Even when a betrayal flushes them out, there are always more moves to be played and the script by Jon Bokenkamp and John Eisendrath suggests that taking the show in this direction – Liz co-topping the Most Wanted list with Red – will be invest the show with increased urgency and inventiveness. The episode’s final moments find Liz doing something so completely unexpected that it’s functionally one crazy-@$$ cliffhanger.
Besides Red and Liz’s arc, The Troll Farmer introduces Mr. Solomon, a new player (Edi Gathegi) from the Cabal – and he is not there to make friends and influence people. He’s there to serve notice to the CIA Director (David Strathairn) that Red’s release of the Fulcrum has placed him on very thin ice.

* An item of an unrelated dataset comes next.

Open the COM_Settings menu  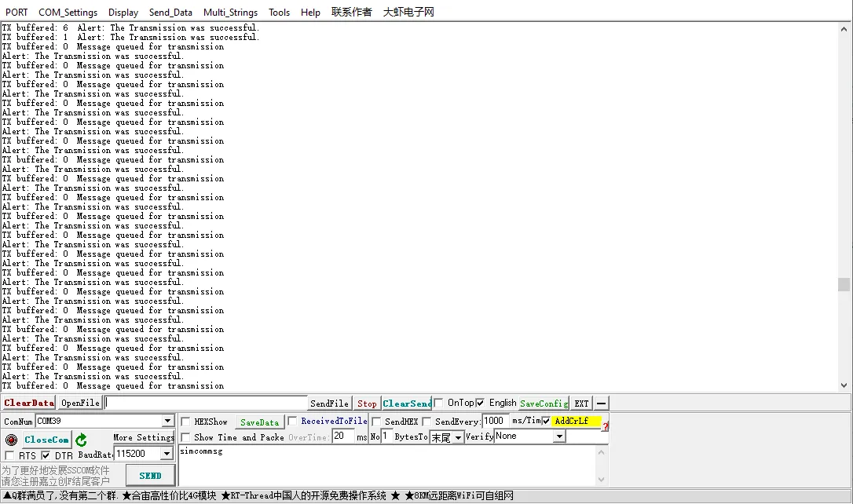click(68, 12)
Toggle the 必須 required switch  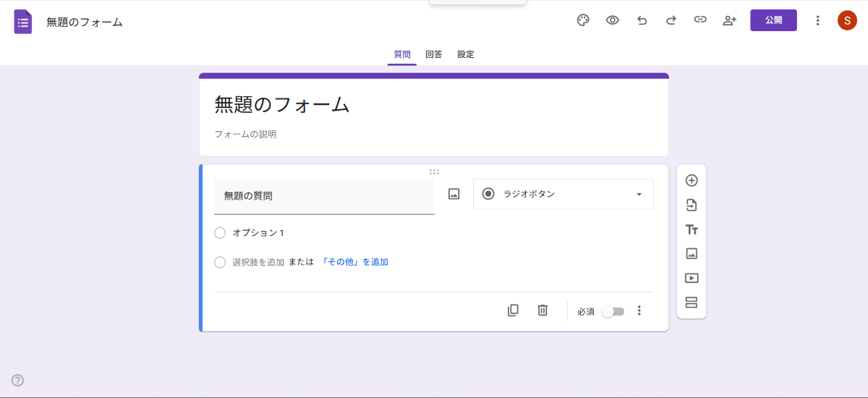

Solomon also makes a play to bring a very specific man to him for reasons that are clearly to be determined. He is even less of a nice guy than The Director.
With Agent Ressler (Diego Klattenhoff) in charge of finding and apprehending Red and Liz, he may find himself in over his head (as Red’s father noted, ‘Just because you’ve been promoted to first chair it doesn’t mean you can compose a symphony’).
Bokenkamp and Eisendrath also tie up the arc that found Deputy Director Cooper’s (Harry Lennix) wife charged with treason, and set up an intriguing situation between him and Dressler vis-à-vis being complicit in Liz’s assassination of the Attorney General.
Finally, the ep invents a Blacklister for the 21st century in the Troll Farmer – he’s a technology wizard who uses social media to create diversions for major crimes, or to lead investigators away from fugitives.
The Troll Famer is The Blacklist at its absolute best – James Spader and Megan Boone are at the top of their not inconsiderable game and Klattenhoff brings all Ressler’s determination and instincts to life, making us believe that the two are not necessarily in accord.
Director Michael Watkins brings the script to dizzying life – not so much from the frenetic pace as from the few quiet moments that expose characters’ vulnerabilities.
The third season premiere of The Blacklist is almost too much fun.